Tarefas a resolver:
A: Responda às perguntas abaixo com base no relato sobre a fundação da revista.
(i) Em que mês e ano aconteceu a conversa entre os dois?
(ii) Que nome Jaime queria dar à publicação?
(iii) Quais cores Jaime definiu para a paleta?
B: Indique se cada afirmação concorda com o relato sobre a fundação da revista e cite as palavras do relato que decidem a resposta.
(i) Jaime propôs que a publicação fosse uma revista.
(ii) A capa ficou sob a responsabilidade de Jaime.
(iii) A conversa aconteceu pela manhã.
C: Dê seguimento ao relato sobre a fundação da revista, começando logo após a última frase.

Trecho:
Era novembro de 2014. Primeiro fim de semana. Plena campanha da Dilma. Fim de tarde na RPPN dele, a Linda Serra dos Topázios. Jaime e eu começamos a conversar sobre a falta que fazia termos acesso a um veículo independente e democrático de informação.

Resolvemos fundar o nosso. Um espaço não comercial, de resistência. Mais um trabalho de militância, voluntário, por suposto. Jaime propôs um jornal; eu, uma revista. O nome eu escolhi (ele queria Bacurau). Dividimos as tarefas. A capa ficou com ele, a linha editorial também.

Correr atrás da grana ficou por minha conta. A paleta de cores, depois de larga prosa, Jaime fechou questão – “nossas cores vão ser o vermelho e o amarelo, porque revista tem que ter cor de luta, cor vibrante” (eu queria verde-floresta). Na paz, acabei enfiando um branco.

Dados armazenados:
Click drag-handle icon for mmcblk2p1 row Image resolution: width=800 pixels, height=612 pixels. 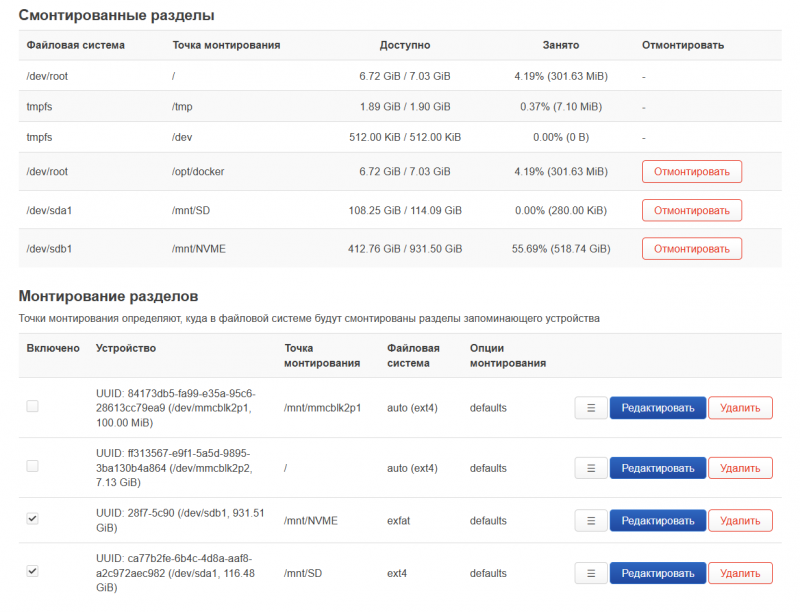coord(590,408)
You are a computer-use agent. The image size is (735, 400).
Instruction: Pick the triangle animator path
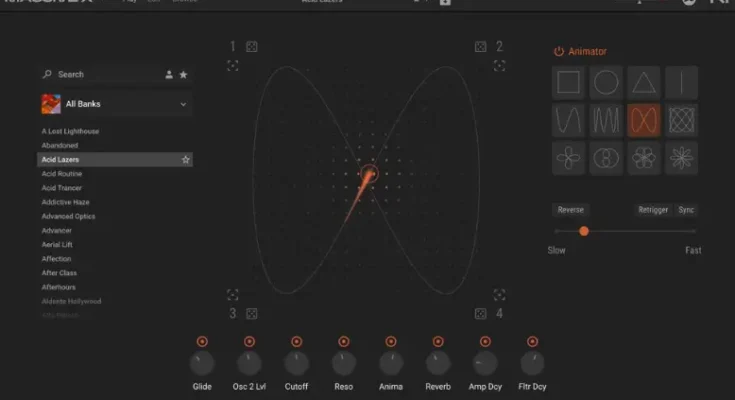point(644,82)

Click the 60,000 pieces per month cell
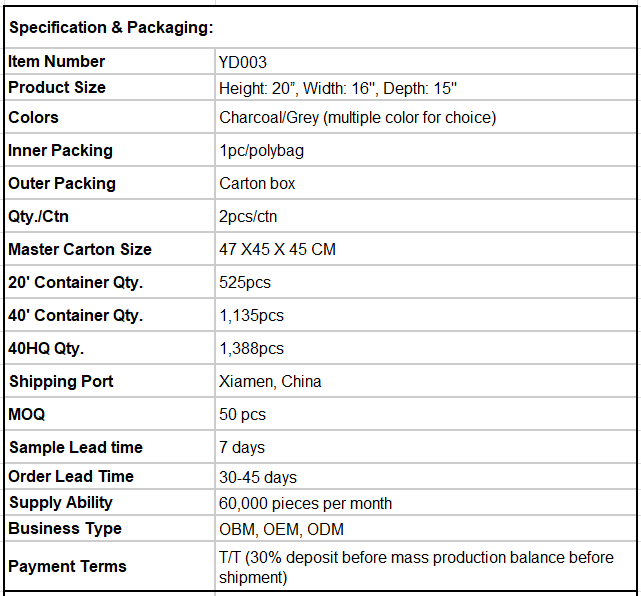305,503
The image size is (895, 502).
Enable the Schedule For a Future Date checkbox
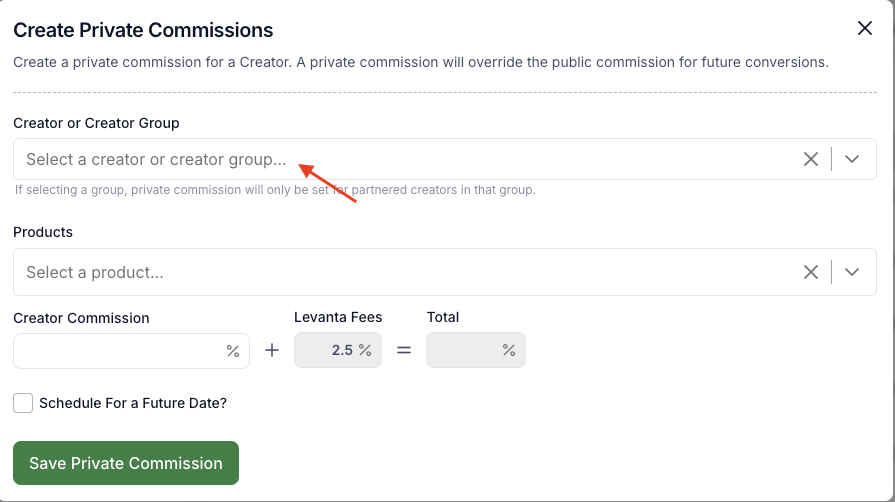pyautogui.click(x=23, y=403)
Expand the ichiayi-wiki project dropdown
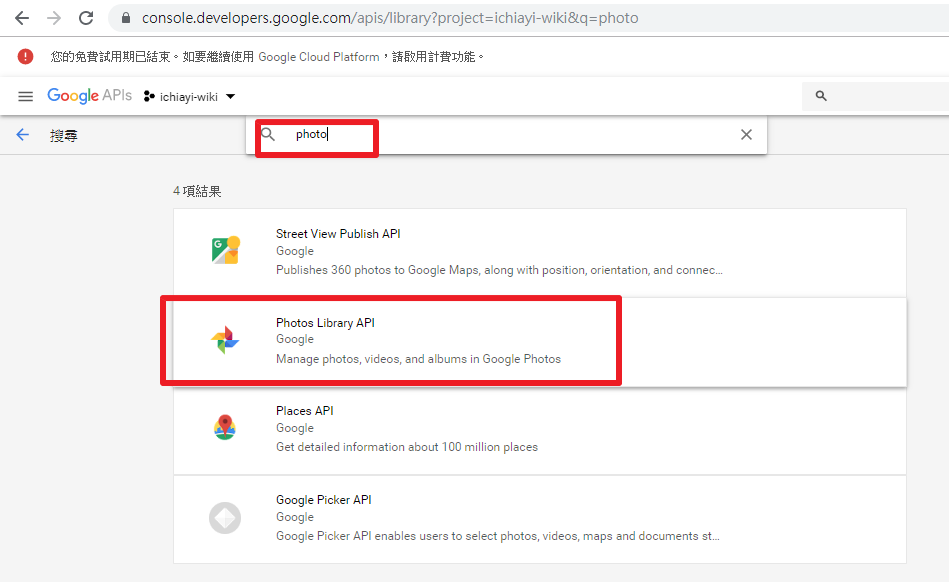The height and width of the screenshot is (582, 949). coord(230,97)
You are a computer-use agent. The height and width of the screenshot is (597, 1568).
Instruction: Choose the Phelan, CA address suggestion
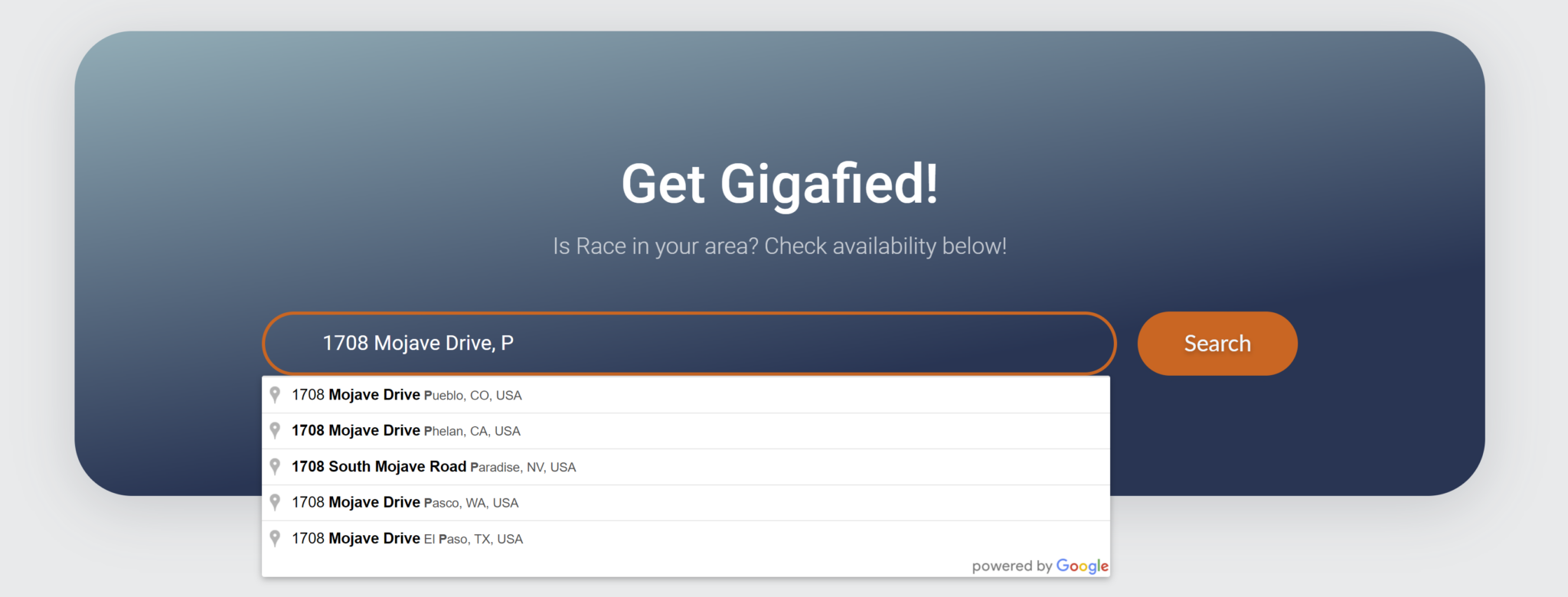point(686,431)
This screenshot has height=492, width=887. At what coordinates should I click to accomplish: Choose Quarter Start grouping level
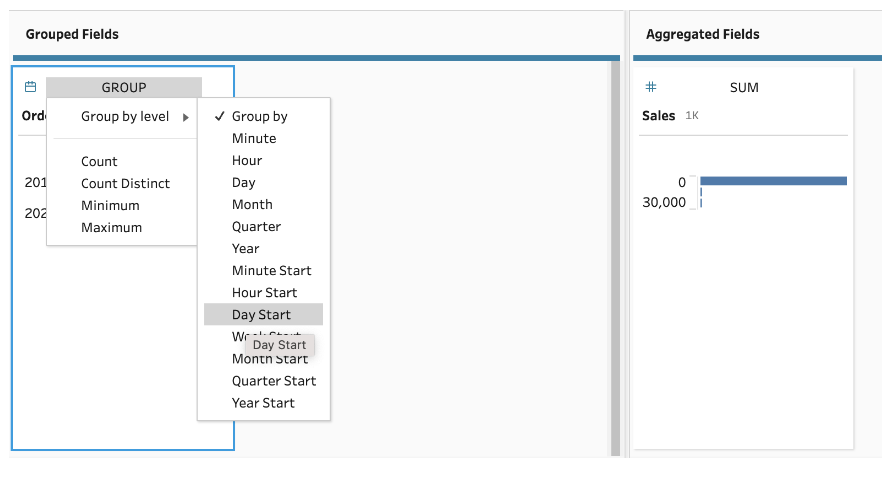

Respostas por item:
A:
(i) Novembro de 2014.
(ii) Bacurau.
(iii) Vermelho e amarelo.

B:
(i) Não: "Jaime propôs um jornal; eu, uma revista."
(ii) Sim: "A capa ficou com ele"
(iii) Não: "Fim de tarde na RPPN dele"

C:
Fizemos a primeira edição da Xapuri lá mesmo, na Reserva, em uma noite. Optamos por centrar na pauta socioambiental. Nossa primeira capa foi sobre os povos indígenas isolados do Acre: ‘Isolados, Bravos, Livres: Um Brasil Indígena por Conhecer”. Depois de tudo pronto, Jaime inventou de fazer uma outra boneca, “porque toda revista tem que ter número zero”.

Dessa vez finquei pé, ficamos com a capa indígena. Voltei pra Brasília com a boneca praticamente pronta e com a missão de dar um jeito de imprimir. Nos dias seguintes, o Jaime veio pra Formosa, pra convencer minha irmã Lúcia a revisar a revista, “de grátis”. Com a primeira revista impressa, a próxima tarefa foi montar o Conselho Editorial.

Jaime fez questão de visitar, explicar o projeto e convidar pessoalmente cada conselheiro e cada conselheira (até a doença agravar, nos seus últimos meses de vida, nunca abriu mão dessa tarefa). Daqui rumamos pra Goiânia, para convidar o arqueólogo Altair Sales Barbosa, nosso primeiro conselheiro. “O mais sabido de nóis,” segundo o Jaime.

Trilhamos uma linda jornada. Em 80 meses, Jaime fez questão de decidir, mensalmente, o tema da capa e, quase sempre, escrever ele mesmo. Às vezes, ligava pra falar da ótima ideia que teve, às vezes sumia e, no dia certo, lá vinha o texto pronto, impecável.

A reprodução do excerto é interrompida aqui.